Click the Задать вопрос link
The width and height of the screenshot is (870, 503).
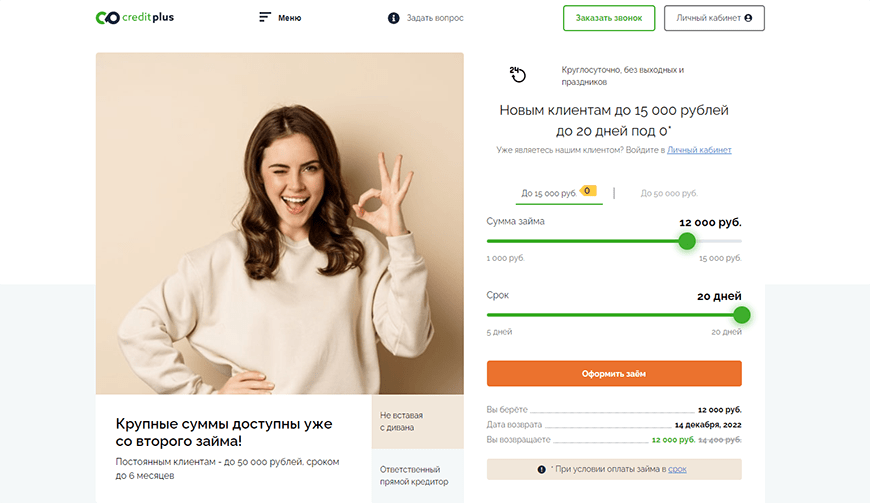(x=435, y=18)
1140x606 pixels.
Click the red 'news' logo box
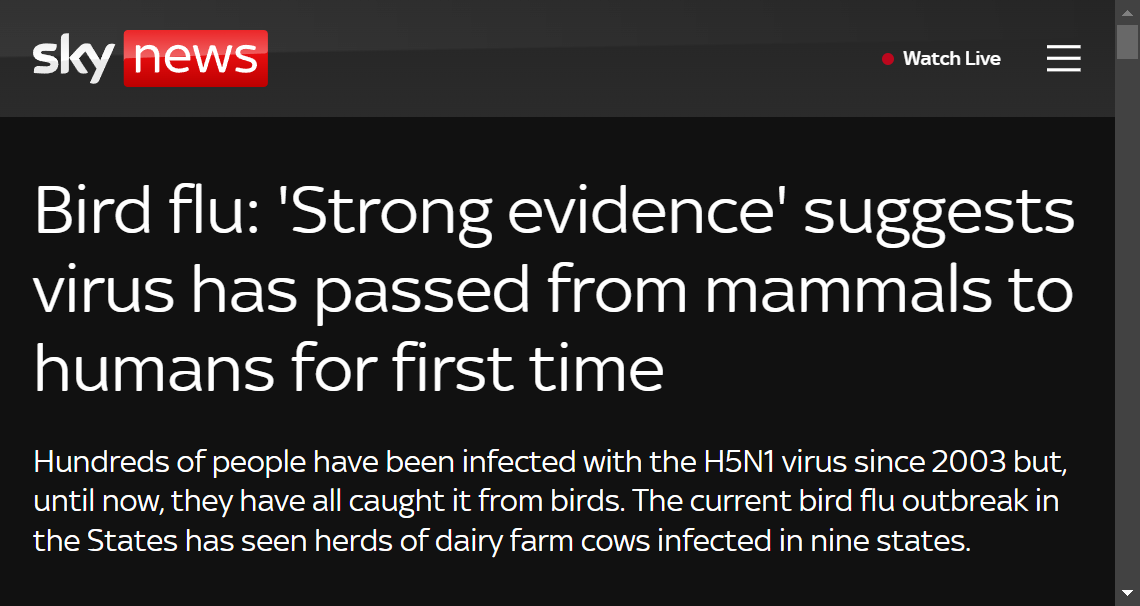point(196,58)
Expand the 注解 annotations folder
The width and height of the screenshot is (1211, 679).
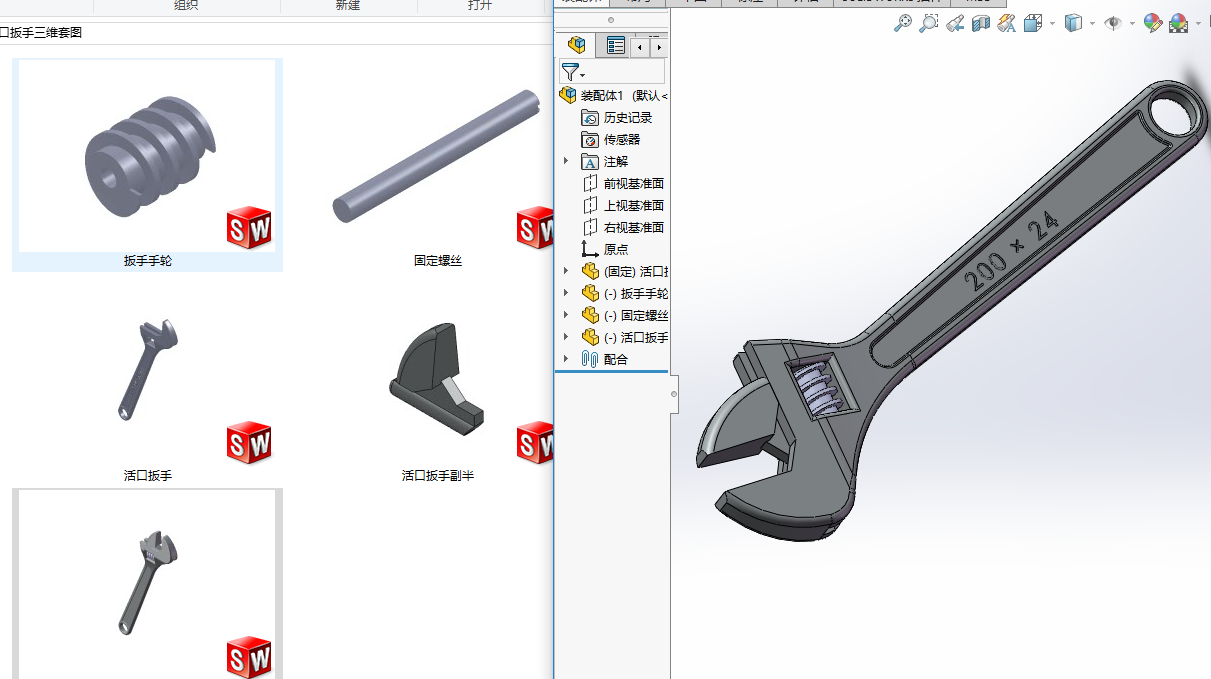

——————————

Your answer should be an exact copy of the records above, with no pictures in it.

### Exercise response:
Click the Задать вопрос link
The width and height of the screenshot is (870, 503).
(x=435, y=18)
1140x606 pixels.
Click the red 'news' logo box
point(196,58)
Expand the 注解 annotations folder
The width and height of the screenshot is (1211, 679).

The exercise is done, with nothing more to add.